Mit Gasthaus Mügge sprachen sie Tage ab, an denen gebaut werden konnte. Oft waren es Samstagnachmittage oder Sonntage, wenn keine Kunden durch das Bohren und Schrauben gestört wurden. Zeitgleich schauten Techniker, wo Licht gebraucht wurde. Viele Gewerke kamen dann zusammen, berichtet Neddermann.

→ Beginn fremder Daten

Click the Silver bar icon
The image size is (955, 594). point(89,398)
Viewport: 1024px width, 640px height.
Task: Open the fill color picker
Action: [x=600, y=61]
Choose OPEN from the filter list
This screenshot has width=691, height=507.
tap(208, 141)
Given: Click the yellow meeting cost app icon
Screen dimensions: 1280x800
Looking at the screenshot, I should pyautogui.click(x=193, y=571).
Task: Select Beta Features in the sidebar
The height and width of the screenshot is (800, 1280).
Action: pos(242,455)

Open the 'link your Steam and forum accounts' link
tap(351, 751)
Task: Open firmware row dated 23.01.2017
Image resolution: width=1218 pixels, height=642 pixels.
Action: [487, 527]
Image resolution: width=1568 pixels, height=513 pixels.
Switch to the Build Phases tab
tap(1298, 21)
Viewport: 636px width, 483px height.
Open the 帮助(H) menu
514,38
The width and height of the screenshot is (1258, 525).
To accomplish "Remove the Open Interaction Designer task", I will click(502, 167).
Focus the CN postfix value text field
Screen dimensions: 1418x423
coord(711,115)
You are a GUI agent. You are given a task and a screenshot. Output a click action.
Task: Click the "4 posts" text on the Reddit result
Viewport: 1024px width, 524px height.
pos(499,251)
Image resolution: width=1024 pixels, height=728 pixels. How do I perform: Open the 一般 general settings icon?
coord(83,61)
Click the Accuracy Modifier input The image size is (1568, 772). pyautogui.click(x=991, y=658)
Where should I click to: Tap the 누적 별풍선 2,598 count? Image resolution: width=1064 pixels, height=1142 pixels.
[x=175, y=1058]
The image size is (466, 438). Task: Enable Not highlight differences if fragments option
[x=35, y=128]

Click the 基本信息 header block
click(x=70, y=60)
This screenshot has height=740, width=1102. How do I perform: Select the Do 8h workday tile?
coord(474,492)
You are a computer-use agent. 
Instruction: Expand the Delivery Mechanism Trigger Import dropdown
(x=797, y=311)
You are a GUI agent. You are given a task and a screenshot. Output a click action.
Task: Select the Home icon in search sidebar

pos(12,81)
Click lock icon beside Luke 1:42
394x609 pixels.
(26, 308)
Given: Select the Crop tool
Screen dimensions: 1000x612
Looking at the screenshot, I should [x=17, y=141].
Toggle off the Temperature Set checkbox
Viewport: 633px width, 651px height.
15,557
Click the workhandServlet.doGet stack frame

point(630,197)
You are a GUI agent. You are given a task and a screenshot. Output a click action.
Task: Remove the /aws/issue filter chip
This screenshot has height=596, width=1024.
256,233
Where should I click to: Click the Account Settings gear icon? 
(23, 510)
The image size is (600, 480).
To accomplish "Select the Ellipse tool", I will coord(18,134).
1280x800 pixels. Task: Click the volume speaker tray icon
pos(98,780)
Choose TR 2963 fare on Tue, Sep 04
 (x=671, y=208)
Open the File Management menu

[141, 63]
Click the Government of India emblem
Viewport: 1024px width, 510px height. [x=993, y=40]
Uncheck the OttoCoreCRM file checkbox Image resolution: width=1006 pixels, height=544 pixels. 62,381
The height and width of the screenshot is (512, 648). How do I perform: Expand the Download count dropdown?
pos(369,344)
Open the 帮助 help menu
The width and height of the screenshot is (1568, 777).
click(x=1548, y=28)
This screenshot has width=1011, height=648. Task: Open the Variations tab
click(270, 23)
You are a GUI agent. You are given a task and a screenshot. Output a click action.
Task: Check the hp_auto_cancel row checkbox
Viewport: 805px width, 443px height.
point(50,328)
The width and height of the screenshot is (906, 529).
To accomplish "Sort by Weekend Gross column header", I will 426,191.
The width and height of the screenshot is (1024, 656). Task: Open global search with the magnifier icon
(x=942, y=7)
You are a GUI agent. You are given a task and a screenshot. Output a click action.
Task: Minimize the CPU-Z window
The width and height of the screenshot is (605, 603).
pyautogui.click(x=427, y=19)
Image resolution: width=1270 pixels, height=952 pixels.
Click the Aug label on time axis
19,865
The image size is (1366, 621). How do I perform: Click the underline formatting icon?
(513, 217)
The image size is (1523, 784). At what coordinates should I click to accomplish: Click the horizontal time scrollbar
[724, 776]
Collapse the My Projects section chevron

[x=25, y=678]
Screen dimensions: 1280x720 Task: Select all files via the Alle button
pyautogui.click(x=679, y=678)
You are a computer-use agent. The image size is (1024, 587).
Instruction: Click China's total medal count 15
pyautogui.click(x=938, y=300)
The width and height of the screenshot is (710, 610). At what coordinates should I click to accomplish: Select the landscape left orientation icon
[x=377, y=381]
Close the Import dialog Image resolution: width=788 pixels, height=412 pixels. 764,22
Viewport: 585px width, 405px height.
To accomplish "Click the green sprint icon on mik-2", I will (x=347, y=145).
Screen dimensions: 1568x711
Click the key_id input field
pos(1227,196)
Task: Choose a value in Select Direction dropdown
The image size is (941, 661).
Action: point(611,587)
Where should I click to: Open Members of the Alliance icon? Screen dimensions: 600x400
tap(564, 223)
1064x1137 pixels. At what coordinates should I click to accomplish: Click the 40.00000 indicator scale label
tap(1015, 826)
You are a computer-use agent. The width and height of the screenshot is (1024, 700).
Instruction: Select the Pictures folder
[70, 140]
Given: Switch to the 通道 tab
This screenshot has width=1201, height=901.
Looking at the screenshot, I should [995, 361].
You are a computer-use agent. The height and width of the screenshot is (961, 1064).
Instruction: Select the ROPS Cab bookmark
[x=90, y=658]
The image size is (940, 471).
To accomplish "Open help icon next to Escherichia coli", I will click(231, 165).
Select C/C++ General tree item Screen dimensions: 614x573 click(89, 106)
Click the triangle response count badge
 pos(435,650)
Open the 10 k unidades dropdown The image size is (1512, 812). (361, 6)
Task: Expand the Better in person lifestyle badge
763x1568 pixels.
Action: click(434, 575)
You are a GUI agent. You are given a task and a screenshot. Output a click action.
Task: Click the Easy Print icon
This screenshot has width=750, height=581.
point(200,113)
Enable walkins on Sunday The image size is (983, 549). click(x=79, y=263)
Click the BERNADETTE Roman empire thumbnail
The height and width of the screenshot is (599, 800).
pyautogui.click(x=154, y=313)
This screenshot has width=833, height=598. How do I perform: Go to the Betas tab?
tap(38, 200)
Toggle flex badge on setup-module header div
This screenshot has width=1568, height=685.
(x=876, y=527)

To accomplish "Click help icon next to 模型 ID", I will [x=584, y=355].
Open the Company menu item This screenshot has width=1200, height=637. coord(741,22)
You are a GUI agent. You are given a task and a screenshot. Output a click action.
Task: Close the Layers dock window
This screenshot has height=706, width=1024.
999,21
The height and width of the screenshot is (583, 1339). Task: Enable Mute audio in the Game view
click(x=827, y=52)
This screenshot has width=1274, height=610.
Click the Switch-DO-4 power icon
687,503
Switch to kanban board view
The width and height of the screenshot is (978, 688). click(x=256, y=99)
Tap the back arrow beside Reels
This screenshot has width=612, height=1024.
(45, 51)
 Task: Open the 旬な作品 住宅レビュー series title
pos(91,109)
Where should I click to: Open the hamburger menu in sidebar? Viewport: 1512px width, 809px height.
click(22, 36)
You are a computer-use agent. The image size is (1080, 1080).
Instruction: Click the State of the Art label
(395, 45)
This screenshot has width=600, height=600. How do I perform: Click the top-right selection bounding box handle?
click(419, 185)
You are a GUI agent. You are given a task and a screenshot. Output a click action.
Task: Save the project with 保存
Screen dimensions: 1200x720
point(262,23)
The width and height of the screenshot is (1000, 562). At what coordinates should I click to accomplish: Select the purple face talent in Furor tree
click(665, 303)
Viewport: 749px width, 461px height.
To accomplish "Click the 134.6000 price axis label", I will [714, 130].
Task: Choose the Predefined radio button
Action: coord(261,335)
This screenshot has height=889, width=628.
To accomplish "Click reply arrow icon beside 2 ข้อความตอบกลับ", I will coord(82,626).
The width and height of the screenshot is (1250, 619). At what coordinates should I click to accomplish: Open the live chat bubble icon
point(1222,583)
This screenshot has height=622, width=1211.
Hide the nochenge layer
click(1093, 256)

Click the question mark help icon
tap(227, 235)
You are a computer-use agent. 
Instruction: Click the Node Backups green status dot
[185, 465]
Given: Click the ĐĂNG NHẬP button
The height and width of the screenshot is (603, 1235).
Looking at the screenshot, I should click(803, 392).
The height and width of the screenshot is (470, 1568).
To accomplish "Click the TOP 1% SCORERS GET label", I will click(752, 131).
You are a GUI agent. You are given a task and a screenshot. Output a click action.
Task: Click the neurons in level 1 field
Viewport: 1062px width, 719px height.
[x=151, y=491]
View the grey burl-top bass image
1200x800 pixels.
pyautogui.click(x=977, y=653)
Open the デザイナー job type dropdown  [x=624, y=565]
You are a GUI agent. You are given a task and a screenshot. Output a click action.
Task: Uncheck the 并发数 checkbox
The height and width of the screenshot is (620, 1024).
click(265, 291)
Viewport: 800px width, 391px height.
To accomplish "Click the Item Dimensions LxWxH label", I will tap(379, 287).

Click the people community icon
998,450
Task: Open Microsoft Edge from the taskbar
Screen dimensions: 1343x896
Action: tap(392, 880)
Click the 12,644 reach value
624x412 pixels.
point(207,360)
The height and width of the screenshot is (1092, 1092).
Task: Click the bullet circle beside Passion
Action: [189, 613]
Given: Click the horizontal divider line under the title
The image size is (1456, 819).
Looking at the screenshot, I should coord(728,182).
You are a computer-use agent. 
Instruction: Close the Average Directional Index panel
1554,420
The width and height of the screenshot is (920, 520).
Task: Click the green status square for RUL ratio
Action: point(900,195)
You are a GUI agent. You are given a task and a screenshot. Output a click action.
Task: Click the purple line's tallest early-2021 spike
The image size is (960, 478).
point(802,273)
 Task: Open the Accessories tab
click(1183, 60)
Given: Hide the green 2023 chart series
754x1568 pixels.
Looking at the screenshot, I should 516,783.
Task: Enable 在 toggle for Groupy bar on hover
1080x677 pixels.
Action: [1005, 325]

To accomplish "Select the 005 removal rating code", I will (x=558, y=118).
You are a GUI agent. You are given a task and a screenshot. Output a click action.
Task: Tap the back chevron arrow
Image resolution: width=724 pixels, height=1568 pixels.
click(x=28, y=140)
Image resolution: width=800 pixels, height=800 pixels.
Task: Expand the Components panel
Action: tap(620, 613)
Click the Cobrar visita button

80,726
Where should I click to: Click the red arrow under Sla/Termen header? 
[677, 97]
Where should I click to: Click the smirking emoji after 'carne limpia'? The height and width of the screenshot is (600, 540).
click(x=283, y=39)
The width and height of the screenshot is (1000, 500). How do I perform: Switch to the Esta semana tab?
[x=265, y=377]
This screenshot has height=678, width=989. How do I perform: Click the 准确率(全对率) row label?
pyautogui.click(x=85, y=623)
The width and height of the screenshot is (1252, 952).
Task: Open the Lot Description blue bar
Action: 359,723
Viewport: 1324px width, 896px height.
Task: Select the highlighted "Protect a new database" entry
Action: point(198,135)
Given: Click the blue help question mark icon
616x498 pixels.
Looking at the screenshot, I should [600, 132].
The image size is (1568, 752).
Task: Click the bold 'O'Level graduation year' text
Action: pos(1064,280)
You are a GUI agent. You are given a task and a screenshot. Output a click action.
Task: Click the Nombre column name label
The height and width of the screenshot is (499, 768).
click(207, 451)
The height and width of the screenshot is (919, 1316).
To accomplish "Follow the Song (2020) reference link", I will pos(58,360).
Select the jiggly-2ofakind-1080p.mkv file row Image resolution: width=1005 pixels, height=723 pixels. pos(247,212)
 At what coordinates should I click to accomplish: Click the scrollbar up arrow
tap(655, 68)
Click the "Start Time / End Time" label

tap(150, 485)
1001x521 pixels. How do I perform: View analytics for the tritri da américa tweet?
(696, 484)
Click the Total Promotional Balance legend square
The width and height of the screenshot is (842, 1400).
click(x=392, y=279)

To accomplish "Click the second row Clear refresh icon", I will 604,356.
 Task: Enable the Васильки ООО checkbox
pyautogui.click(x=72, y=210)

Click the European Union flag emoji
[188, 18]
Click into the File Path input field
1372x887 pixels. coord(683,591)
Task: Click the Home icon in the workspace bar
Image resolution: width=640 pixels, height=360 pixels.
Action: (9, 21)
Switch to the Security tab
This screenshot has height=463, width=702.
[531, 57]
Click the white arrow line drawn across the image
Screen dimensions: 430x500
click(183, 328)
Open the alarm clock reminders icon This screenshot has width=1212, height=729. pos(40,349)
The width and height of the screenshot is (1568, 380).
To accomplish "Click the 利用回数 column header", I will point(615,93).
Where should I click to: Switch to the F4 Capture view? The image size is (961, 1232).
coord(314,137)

Für die Aufführung von „Champagner to´n Fröhstück“ wurde beispielsweise eine Fototapete gebraucht. „Welchen Ausschnitt brauchen wir?“, stellte sich die Frage. Der Besucher solle auch immer mit der Illusion mitgehen, als sei die Bühne eine Wohnung, kreiert Neddermann exemplarisch das Bild. Die Türdrücker, die Kleinigkeiten, das müsse stimmen und Wiedererkennung wecken.
Zum Inhalt
Es ist nie spät, um etwas Neues zu wagen. Aber mit über 70…? Zwei Rentner, die vom Charakter unterschiedlicher nicht sein könnten, sind durch ein gemeinsames Problem miteinander verbunden. Valentin Müller ist aus dem Seniorenheim geflüchtet. Bei einer Wohnungsbesichtigung trifft er auf Marie Stratmann. Sie will nicht länger bei ihrer Tochter wohnen. Auf Anraten des Hausverwalters Heiner Koslowski ziehen die beiden zusammen und gründen eine WG. Energischer Widerstand gegen diese Rentner-WG kommt von den beiden Kindern. Und das Einrichten der Wohnung mit Sperrmüll-Möbeln führt dazu, dass Valentin mit einem Fuß im Gefängnis steht. Natürlich gibt es nach vielen Wirrungen und Wendungen ein Happy End.